引き戸を開くなりとんできた悠の冷たい言葉に苦笑しながら、薫は直の姿を探す。

「薫さん」

悠の隣にいるかと思いきや、すぐ足元から声がして驚かされる。

直は何かの儀式のように、ひどく真剣な顔で両手を掲げた。

「薫さん、おしぼり」

「え?」

「手、拭いて」

それを言うために、この入口近くでわざわざ待っていたのだろうか。薫は、先にトイレの手洗い場に寄ったことはおくびにも出さずにそれを受け取った。

「ありがとう。助かる」

ほっとしたように直のほほが緩む。それを見て、薫は自分の演技に満足した。

「芹野ぉ。あいつら、仲良くなってんだし、結果オーライでいいじゃん?」

「何がいいの?私の親友が詐欺師につけこまれてほだされたことのどこがオーライなの?」

多分、周りの声も今の直には聞こえていない。彼女には、集中すると極端に視野が狭くなるところがある。その証拠に、反論もしなければ照れもしないでただ薫の手元を見守っている。

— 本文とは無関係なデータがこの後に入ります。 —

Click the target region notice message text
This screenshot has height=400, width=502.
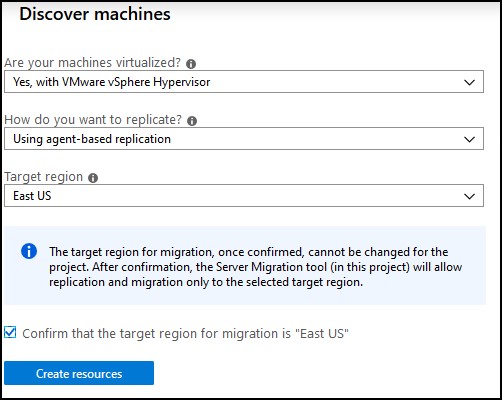(x=255, y=267)
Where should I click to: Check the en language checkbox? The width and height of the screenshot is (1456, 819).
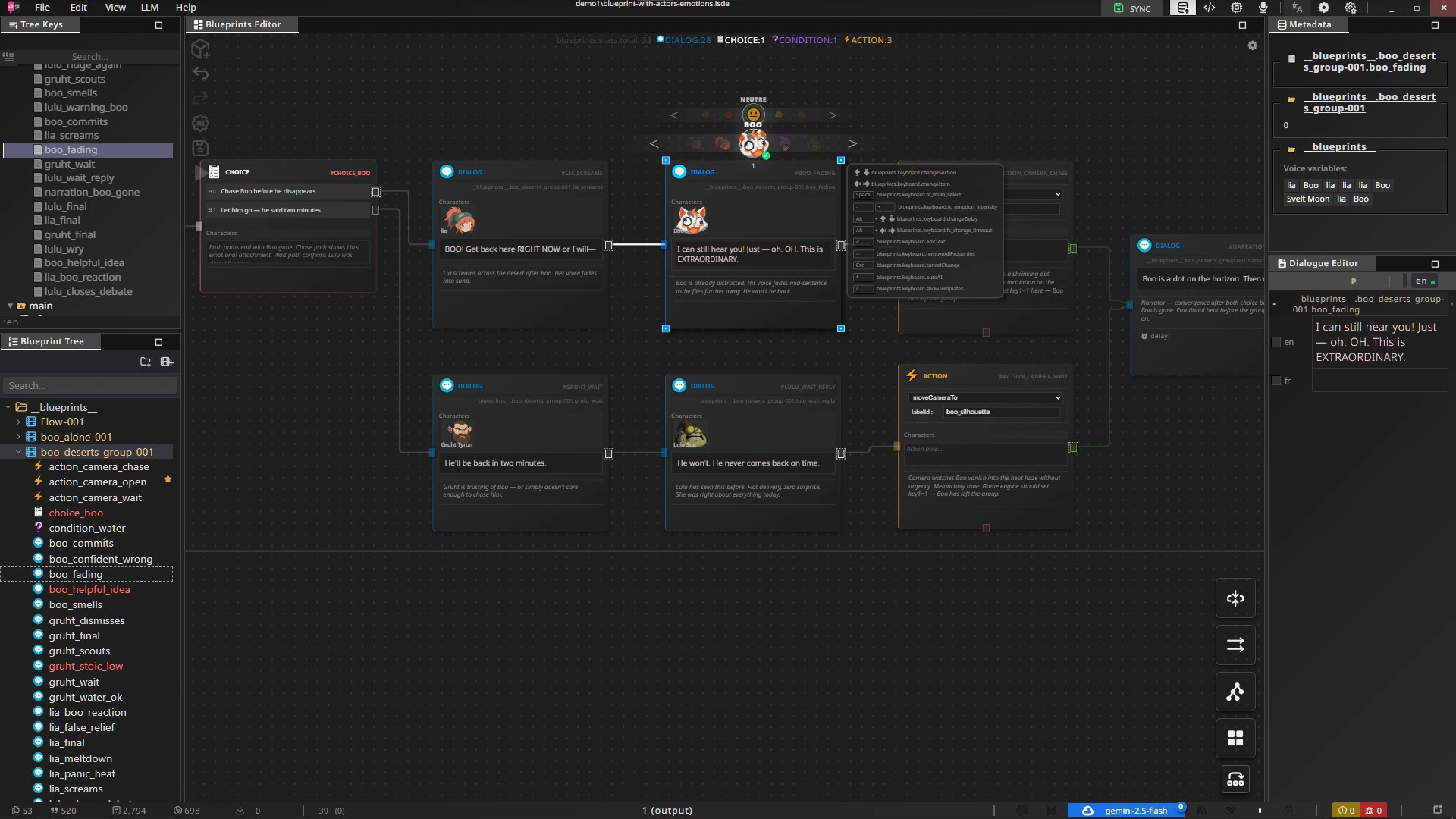point(1276,343)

今の直の頭には、自分のことしかないだろう、と薫はわずかに優越感を覚えた。

「直さん、ちょっと詰めて」

首尾よく直の隣に座り込むと、薫はウーロン茶を頼んだ。

「矢野、飲まないの?」

「あ、分かった。お前、酔って紳士でいる自信ないんだろ」

余計なことを言う悪友を拳で黙らせる。

覗き魔騒ぎから扉を開けることさえ未だに怖がっている直に、そういう話を聞かせたくなかった。

ちらりと横を伺えば、直が小声で囁いた。

「矢野薫さんだったの?」

「うん。そういえば言ってなかったね」

「聞いてなかったね」

ひそひそと今さら過ぎておおっぴらにしたくない会話を交わしているうちに、反対側の入口からウーロン茶のジョッキが届いた。

「薫さん、はい」

直が渡してくれる。やっぱりさん付けだな、と思いながら、薫はそれを笑顔で受け取った。一度君づけしていたのが、さんに戻ったのはやっぱり男ではないものだと無意識に位置付けて安心したいのだろう。だから、あえて指摘しない。

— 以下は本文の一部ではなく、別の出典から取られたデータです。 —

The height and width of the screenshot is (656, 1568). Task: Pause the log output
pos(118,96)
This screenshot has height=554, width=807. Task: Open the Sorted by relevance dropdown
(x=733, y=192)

さっと薫は席を見渡した。20人ほど、男女比は7:3ぐらいだろうか。よくまあ集めたものだと、芹野悠という人間の行動力に敬服しつつ、身を乗り出して直の隣に声をかける。

「山本、そこどいて。林さんと代わって」

「なんだよ急に」

「いいから」

ぶつぶつ言いながらも席を動いた山本に後で礼を言おうと考える。

「矢野ぉ。独占欲か~?」

遠くでいらないことを叫んだ橋本には後でたっぷり礼をしてやろうと決める。

「直さんは、俺の恩人のお孫さんなんだよ。だから、失礼なことは言うなよ」

橋本に怒鳴るふりをして、全員に聞こえるように言う。

案の定、別の女子が興味をもった。

「矢野君の恩人?なになに、どういう話?」

「俺が小さい頃から孫みたいに可愛がって飯作ったりいろいろ教えてくれたりしてた人が、直さんのお祖母さん。夏前に亡くなったんだ」

ウーロン茶を見ながら、周囲が聞いていることを確認する。

「そう言えば、薫、あの頃荒れてたなあ」

ここにいるのは薫が直に性別を偽って話しかけたときに積極的に口を合わせた人間だから、大体が薫の友人だ。彼らは薫があの飲み会で酔った直に強引に近づいたことも、その直前の薫が荒れた生活を送っていたことも知っているので、直の名誉に関わる誤解をしている可能性が高い。だから薫は、大々的に正しい関係を説明しておこうと考えた。

「それで、直さんの話を聞いてあの人の孫で俺が入り浸ってた家に住み始めたんだって知って、どうしても近づきたくなったわけ」

「てっきり俺は、薫が送り狼になる気だと思った」

遠くでいらないことを叫ぶ橋本へおしぼりを投げつけて、それを驚いた顔で見ている直に気付いて、急いで微笑んだ。